Created 02-19-2016 07:06 AM
Hi,
Can anyone suggest me any possible way for "seeing output of a MR job as a single file even if reducer has created multiple part-r-0000* files?"
Created 02-19-2016 08:15 AM
@Rushikesh Deshmukh, -getmerge will download all parts from HDFS to your local machine and merge them in a local-destination there. If you have 8 parts, each say 128M each, you will end up downloading 1G of data. Though it makes sense for small files.
However, if you want to keep the resulting file on HDFS one way to do it is to create a MR job with unit mappers and a single unit reducer. For example:
hadoop jar /usr/hdp/current/hadoop-mapreduce-client/hadoop-streaming.jar -Dmapred.reduce.tasks=1 -mapper cat -reducer cat -input 'inputdir/part-r-*' -output outputdir
If you keep the output on HDFS, another question is "Seeing by whom as a single file?". Above command will create a single output file, but if you run another MR job using that file as input, the MR framework will by default "see" it as 8 files, actually 8 HDFS blocks (assuming block size of 128M), and will process it using 8 mappers.
Created 02-19-2016 07:15 AM
I got below answer:
hdfs dfs -getmerge <src> <localdst> [addnl]
-
Above command worked for me.
Created 02-19-2016 11:12 AM
@Rushikesh Deshmukh what command worked for you? Did @Predrag Minovic question help you? If so please accept his answer and not your own as we do not know what solved it for you. You do not earn points for accepting own answers and its not a good practice unless you find your own solution.
Created 02-19-2016 11:25 AM
@Artem Ervits, the above mentioned command worked in my case to see output as single file while reducer output had created multiple parts file, thus I have accepted that answer.
Created 02-19-2016 08:15 AM
@Rushikesh Deshmukh, -getmerge will download all parts from HDFS to your local machine and merge them in a local-destination there. If you have 8 parts, each say 128M each, you will end up downloading 1G of data. Though it makes sense for small files.
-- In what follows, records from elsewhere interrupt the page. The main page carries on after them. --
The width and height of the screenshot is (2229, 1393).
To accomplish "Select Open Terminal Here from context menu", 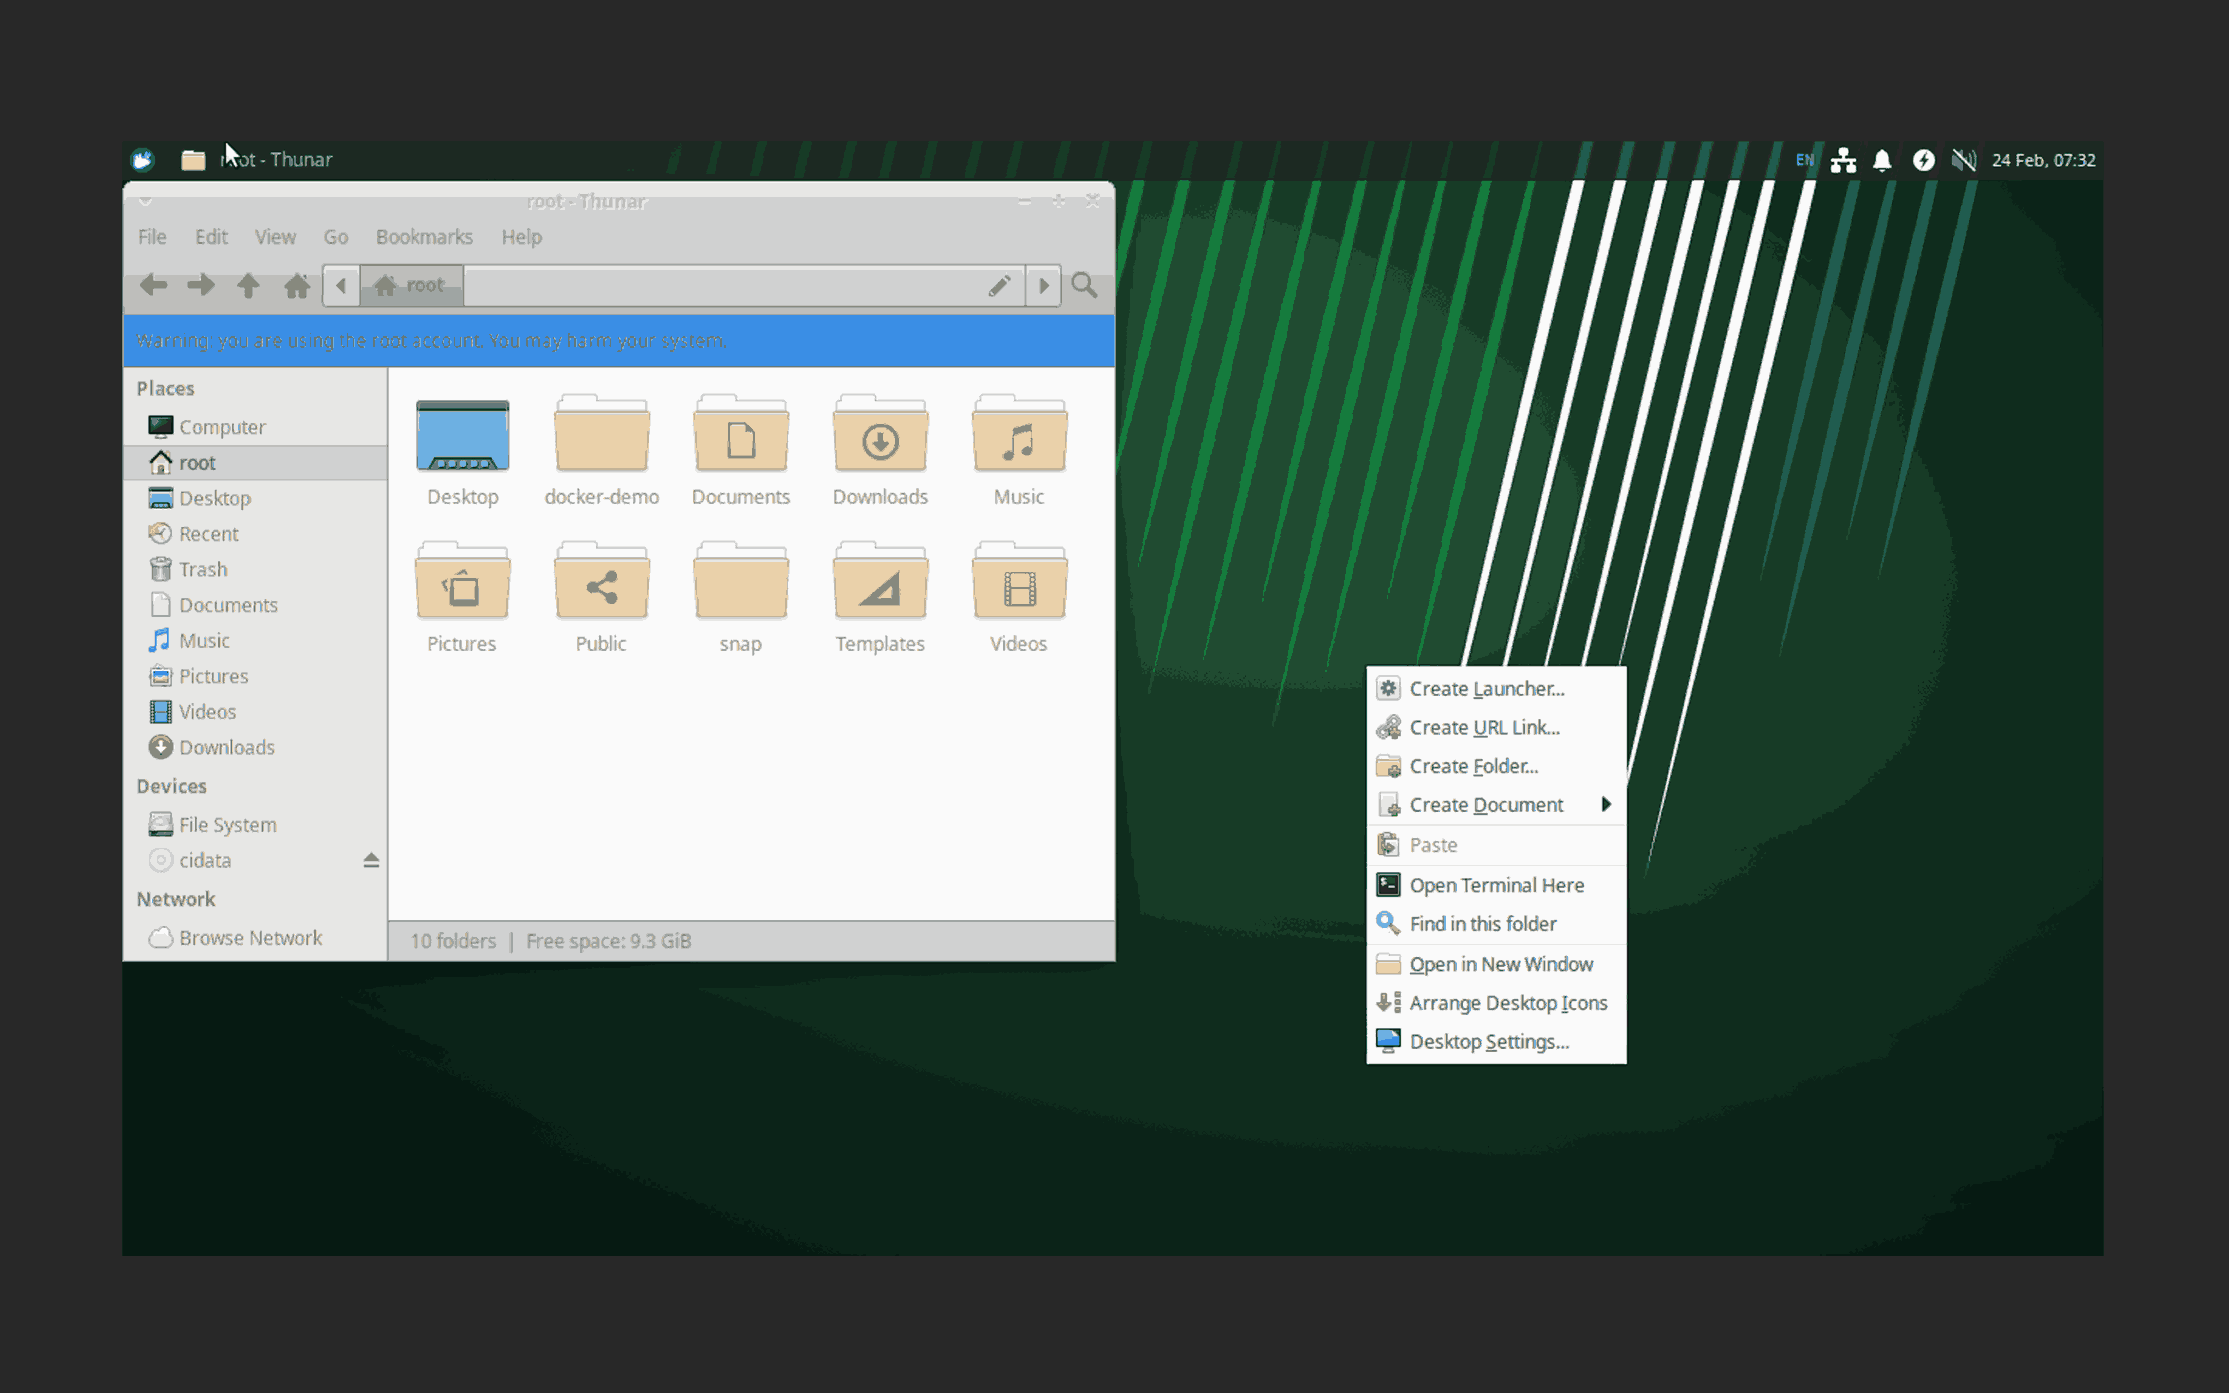I will [1496, 884].
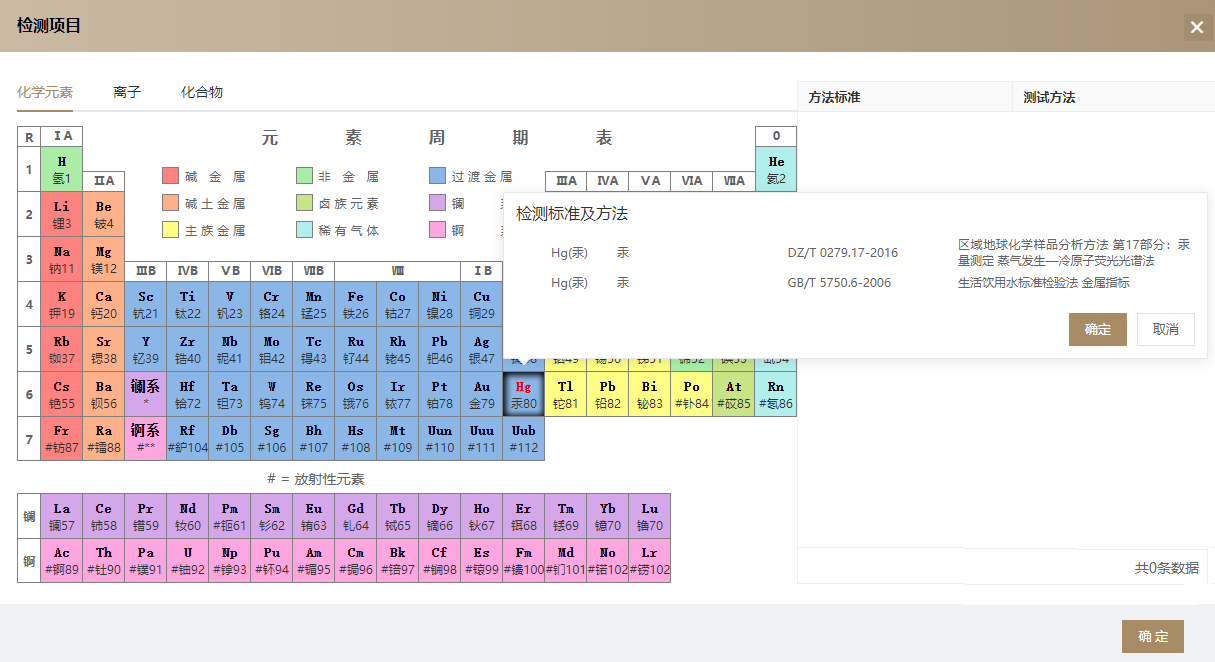Choose the Au gold element cell

pos(482,395)
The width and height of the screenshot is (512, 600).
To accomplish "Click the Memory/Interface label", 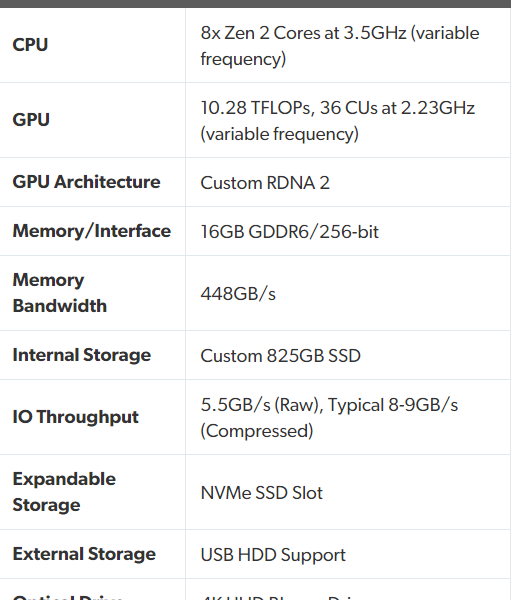I will pyautogui.click(x=92, y=231).
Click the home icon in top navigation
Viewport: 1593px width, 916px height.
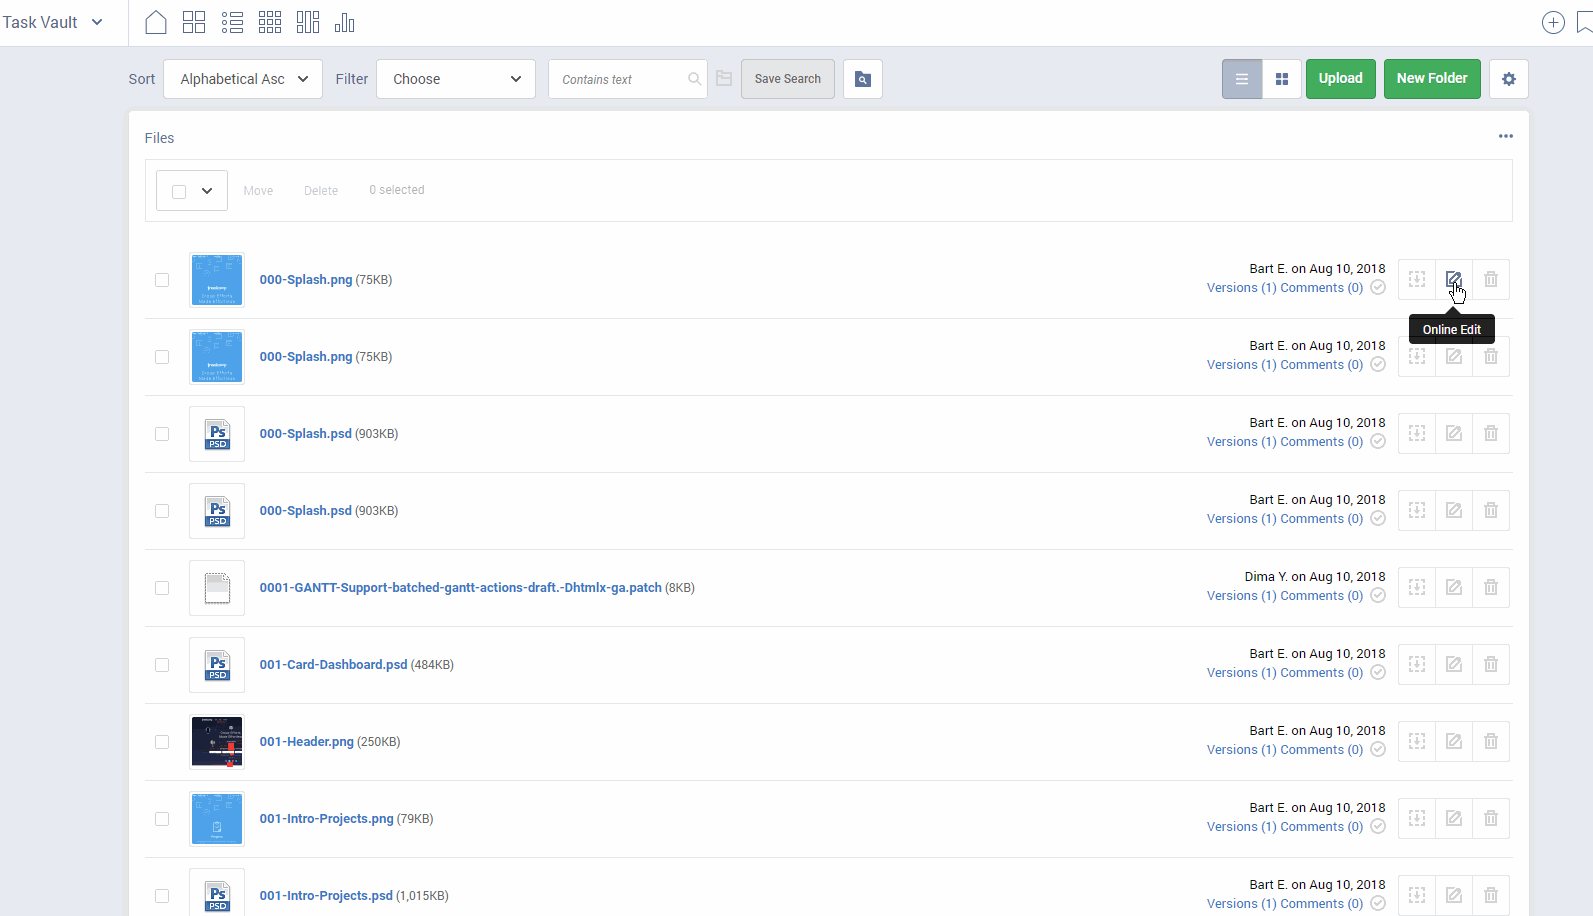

However, if you want to keep the resulting file on HDFS one way to do it is to create a MR job with unit mappers and a single unit reducer. For example:
hadoop jar /usr/hdp/current/hadoop-mapreduce-client/hadoop-streaming.jar -Dmapred.reduce.tasks=1 -mapper cat -reducer cat -input 'inputdir/part-r-*' -output outputdir
If you keep the output on HDFS, another question is "Seeing by whom as a single file?". Above command will create a single output file, but if you run another MR job using that file as input, the MR framework will by default "see" it as 8 files, actually 8 HDFS blocks (assuming block size of 128M), and will process it using 8 mappers.